Dataset records:

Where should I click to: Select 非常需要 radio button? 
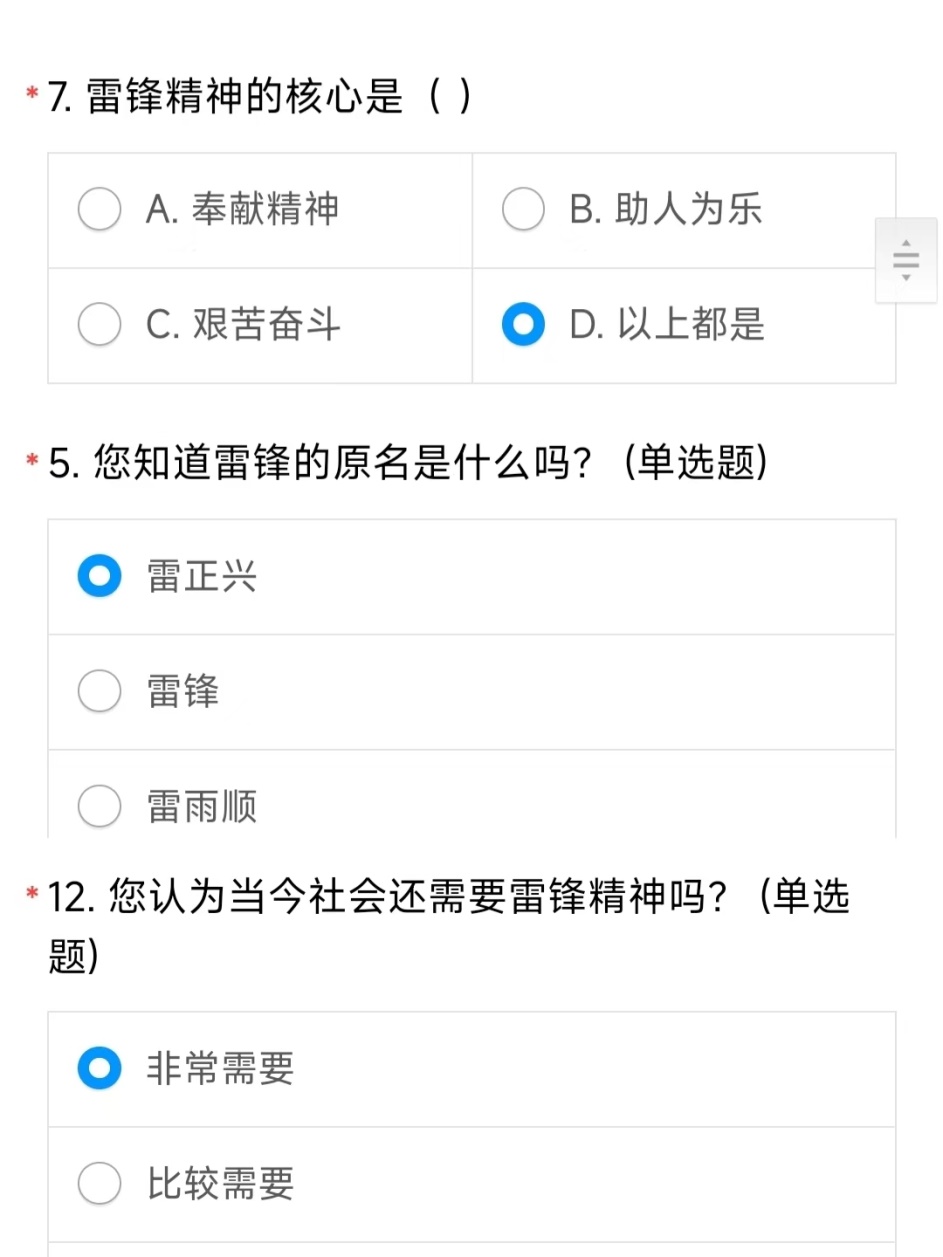click(99, 1069)
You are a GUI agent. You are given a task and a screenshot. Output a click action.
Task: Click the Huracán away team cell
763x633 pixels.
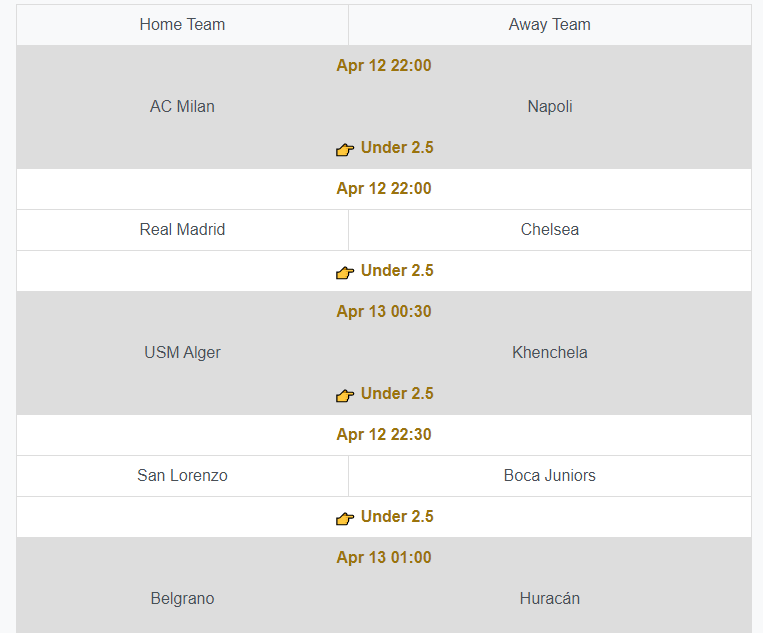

About this task: The answer should be the records above, unchanged, with the pictures omitted.

Solution:
Where should I click to: Select 非常需要 radio button? 
click(99, 1069)
You are a GUI agent. You are given a task and a screenshot. Output a click action.
Task: Click the Huracán away team cell
763x633 pixels.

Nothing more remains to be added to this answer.